### What you are asked to do
Starting at the first line of the material below, retype each line exactly until you reach the line with "Un bar à chats à Grenoble ? (65, 2035)", which is also included; pictures stay out.

### Data for this exercise
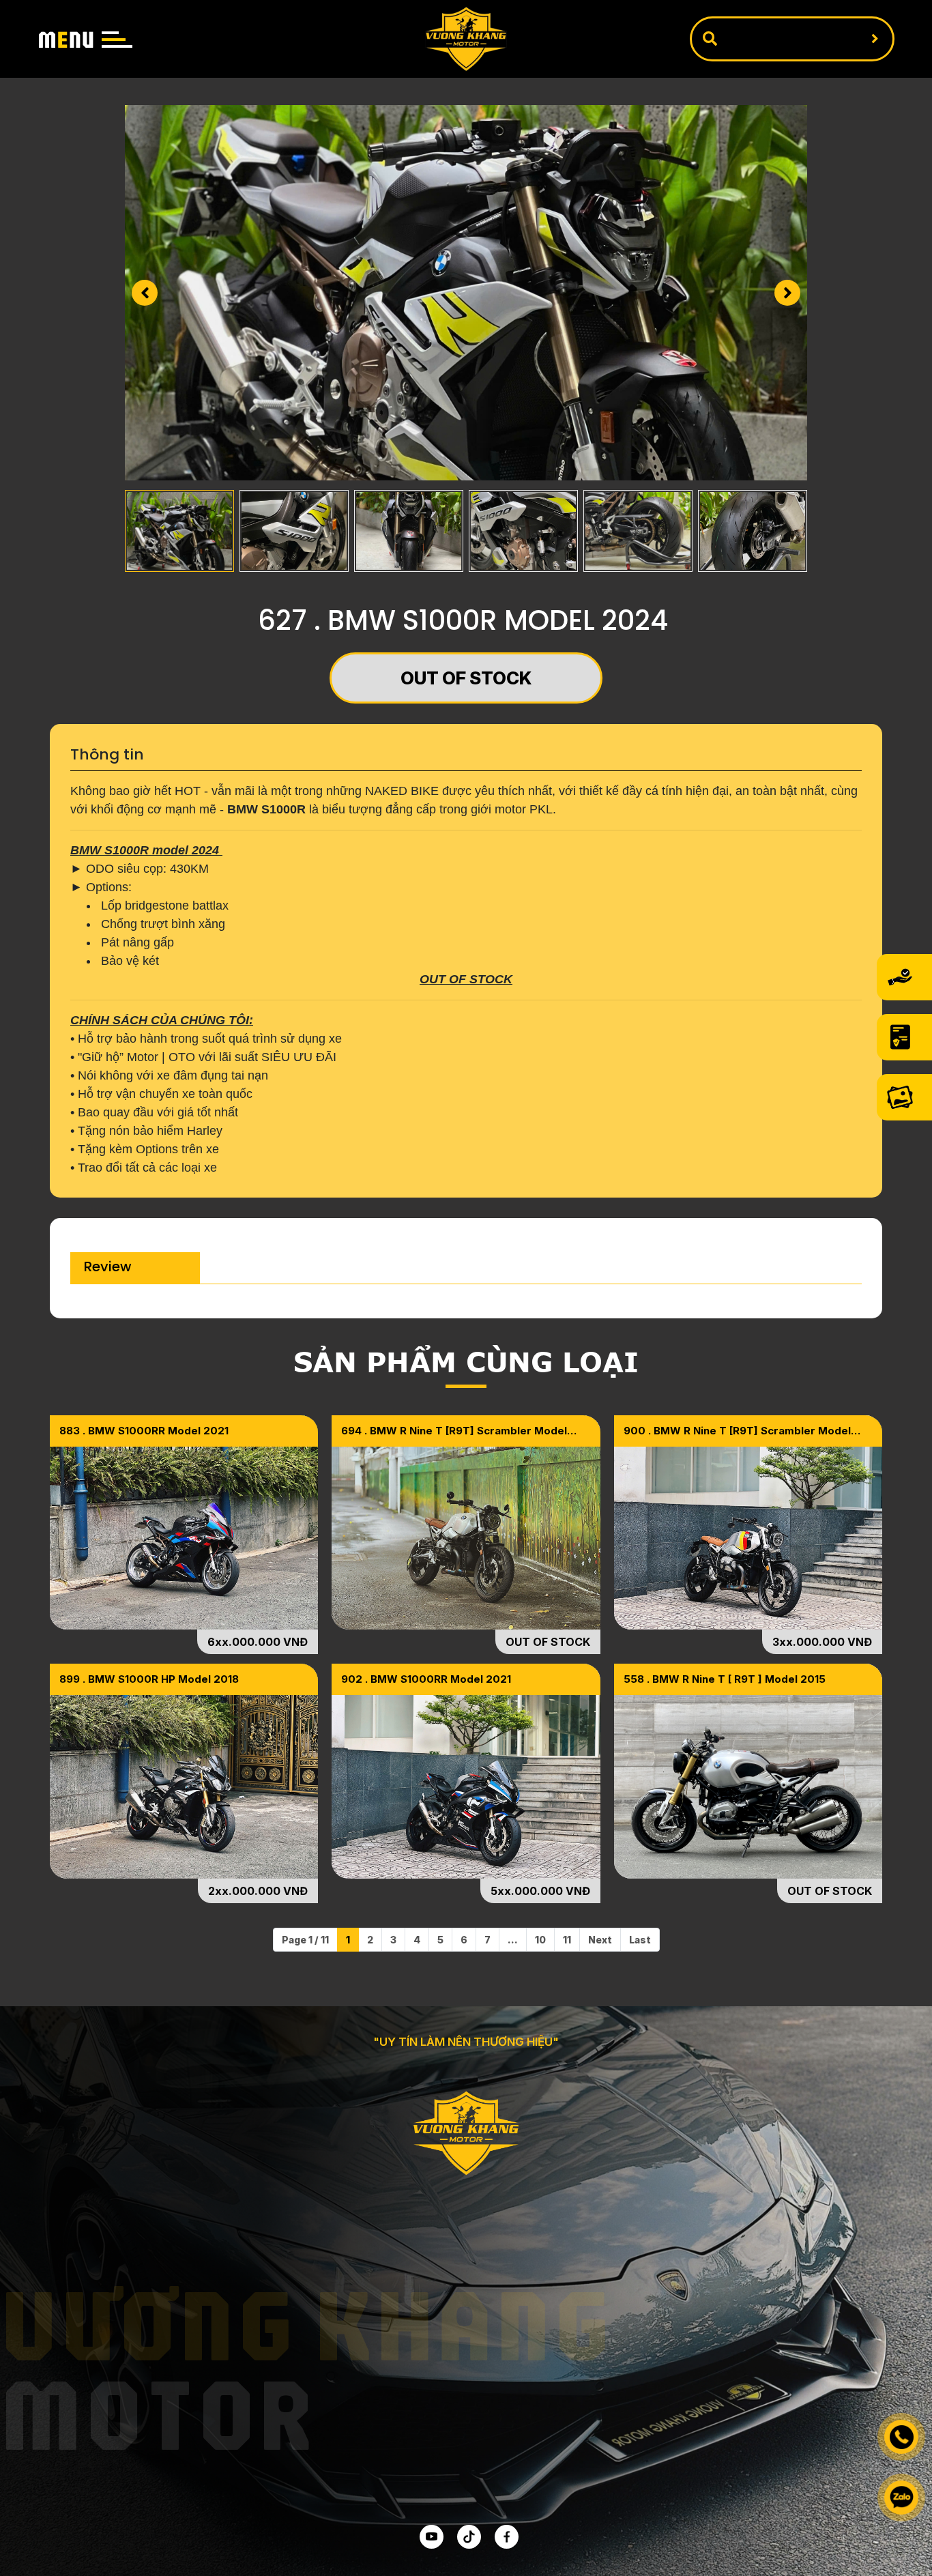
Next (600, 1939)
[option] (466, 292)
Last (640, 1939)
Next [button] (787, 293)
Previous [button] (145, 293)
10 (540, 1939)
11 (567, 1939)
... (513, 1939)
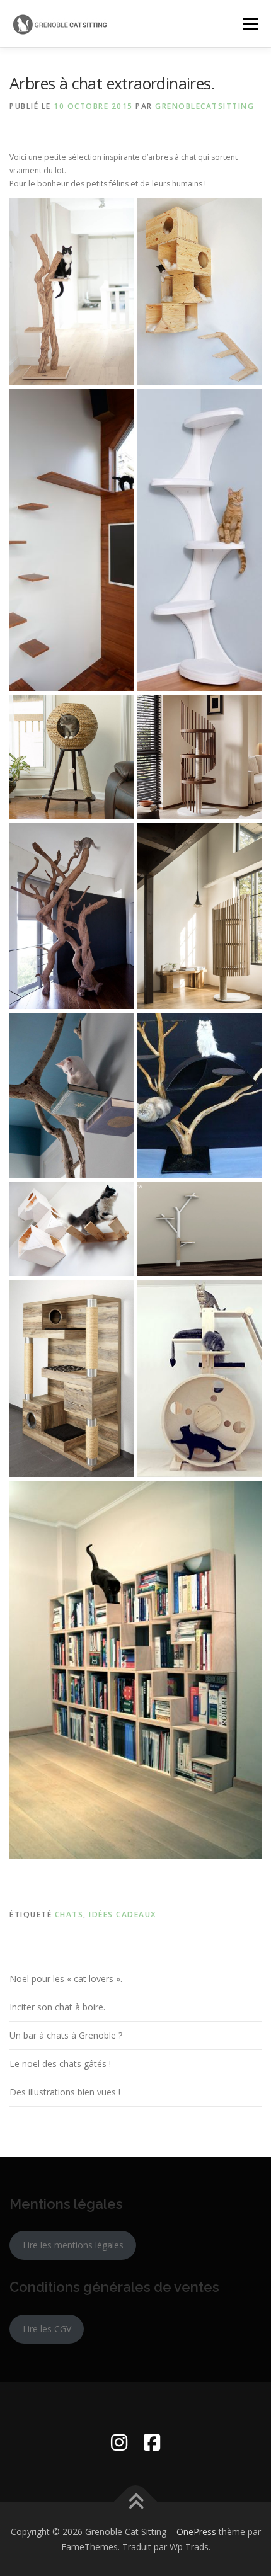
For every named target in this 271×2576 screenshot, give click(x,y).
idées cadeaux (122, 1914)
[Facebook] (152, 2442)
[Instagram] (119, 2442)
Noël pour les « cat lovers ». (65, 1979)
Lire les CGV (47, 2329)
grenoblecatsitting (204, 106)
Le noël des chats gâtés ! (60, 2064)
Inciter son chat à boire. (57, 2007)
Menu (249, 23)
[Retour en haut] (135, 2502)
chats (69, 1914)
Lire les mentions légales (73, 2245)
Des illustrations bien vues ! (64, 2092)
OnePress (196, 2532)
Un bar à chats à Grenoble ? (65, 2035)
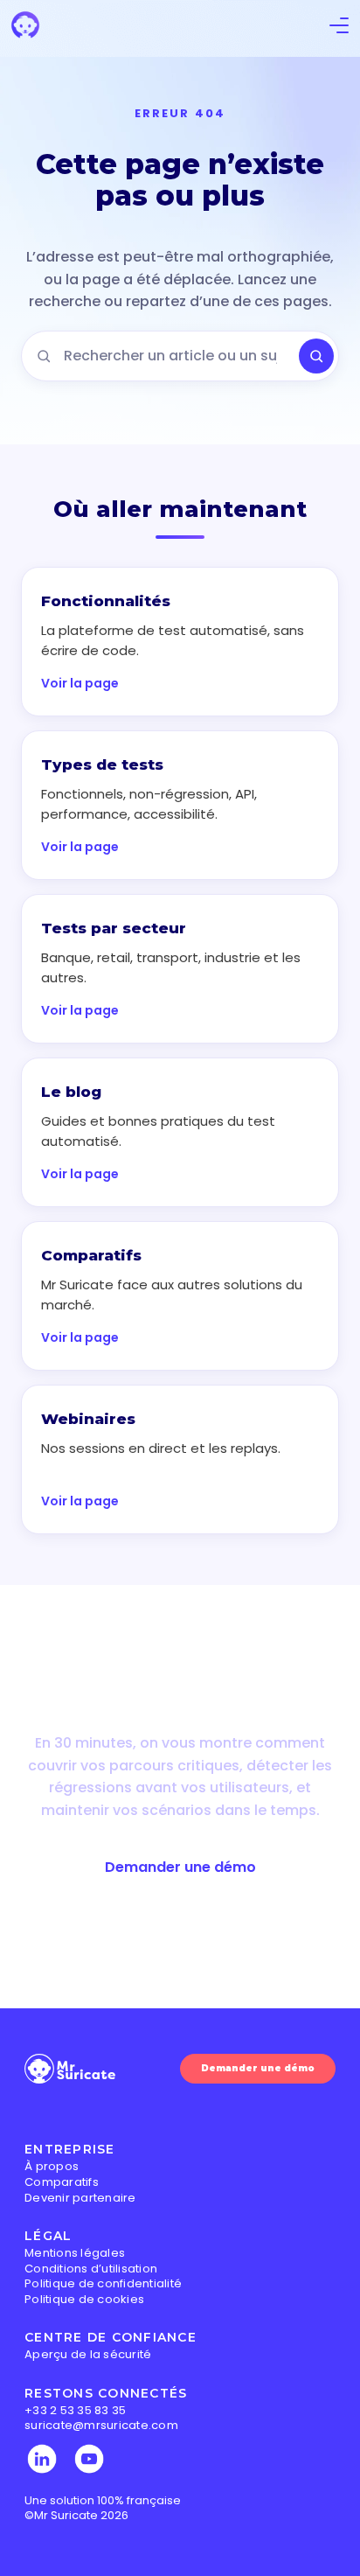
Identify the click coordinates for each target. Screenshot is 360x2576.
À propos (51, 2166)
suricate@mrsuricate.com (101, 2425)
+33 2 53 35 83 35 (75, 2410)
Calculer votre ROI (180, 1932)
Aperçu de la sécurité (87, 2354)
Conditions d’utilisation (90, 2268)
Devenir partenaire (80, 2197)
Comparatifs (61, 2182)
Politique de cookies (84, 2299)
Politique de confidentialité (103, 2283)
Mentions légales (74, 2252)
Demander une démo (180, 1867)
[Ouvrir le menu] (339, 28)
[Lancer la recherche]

### Expected answer
Next (600, 1939)
[option] (466, 292)
Last (640, 1939)
Next [button] (787, 293)
Previous [button] (145, 293)
10 (540, 1939)
11 (567, 1939)
... (513, 1939)
For every named target in this 271×2576 screenshot, give click(x,y).
idées cadeaux (122, 1914)
[Facebook] (152, 2442)
[Instagram] (119, 2442)
Noël pour les « cat lovers ». (65, 1979)
Lire les CGV (47, 2329)
grenoblecatsitting (204, 106)
Le noël des chats gâtés ! (60, 2064)
Inciter son chat à boire. (57, 2007)
Menu (249, 23)
[Retour en haut] (135, 2502)
chats (69, 1914)
Lire les mentions légales (73, 2245)
Des illustrations bien vues ! (64, 2092)
OnePress (196, 2532)
Un bar à chats à Grenoble ? (65, 2035)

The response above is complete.